Все началось с того, что его отыскал какой-то школьный приятель и устроил диск-жокеем в кафе «Аленушка». Теперь Кириллу было не до учебы. Теперь вокруг Кирилла вьются какие-то торгаши и спекулянты, на шею ему вешаются размалеванные под индейцев девицы. Дима хорошо помнил, как на первые лекции второго семестра Марков приходил сонный, ошарашенный, со следами помады на лице, но еще свой. А потом он появлялся уже совсем другим: таким же сонным после шумной ночи, но надменным, с презрительной полуулыбкой на лице человека, познавшего все в этой жизни.
За ним ушел и Костя Сагиров. Они приходили теперь в институт вместе, помятые, но самодовольные. Они сидели на задней парте, в облаке из женских духов и водочных паров, и Марков что-то строго втолковывал Костику, как раньше тот ему технику бокса. Иволгин неуверенно подходил к ним с прежней улыбкой искренней радости, но получал короткий встречный:
– Домовой, отвали! Здесь тебе не кружок вязания и кулинарии.
А иногда еще похуже:
– Дима, иди трахать своего ложного крокодила!

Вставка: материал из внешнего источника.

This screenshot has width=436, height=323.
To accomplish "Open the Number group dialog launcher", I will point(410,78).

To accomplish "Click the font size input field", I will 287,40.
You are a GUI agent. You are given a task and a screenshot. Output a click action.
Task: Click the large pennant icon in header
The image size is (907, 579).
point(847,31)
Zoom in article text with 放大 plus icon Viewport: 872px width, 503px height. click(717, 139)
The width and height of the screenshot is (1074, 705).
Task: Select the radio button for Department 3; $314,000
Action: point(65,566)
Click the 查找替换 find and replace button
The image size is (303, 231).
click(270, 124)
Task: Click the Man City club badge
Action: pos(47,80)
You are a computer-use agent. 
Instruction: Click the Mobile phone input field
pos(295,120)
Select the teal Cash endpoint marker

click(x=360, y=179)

Это было очень больно. Иволгин отходил и слышал, как его друзья увлеченно перекидываются женскими именами и названиями частей тела. Он был чужим на этом празднике плоти. Но приближался день рождения Кирилла. А у Димы был для него умопомрачительный подарок – Пастернак из большой серии «Библиотеки поэта». За него он отдал всю свою повышенную стипендию и еще одолженные у Лехи Симакова пятнадцать рублей. И еще унижался, клянчил... Ни за одну книгу он не отдал бы такие деньги, разве что за старинное издание Елены Молоховец. Но это была не просто книга в синем переплете. Это был спасительный круг для их дружбы, хлебнувшей уже хорошего «огурца». И вдруг: «Вообще-то, в приличную компанию принято приходить со своей девушкой...» Надо было обидеться, отвернуться, уйти в учебу, съездить на дачу в Вырицу, но он не смог.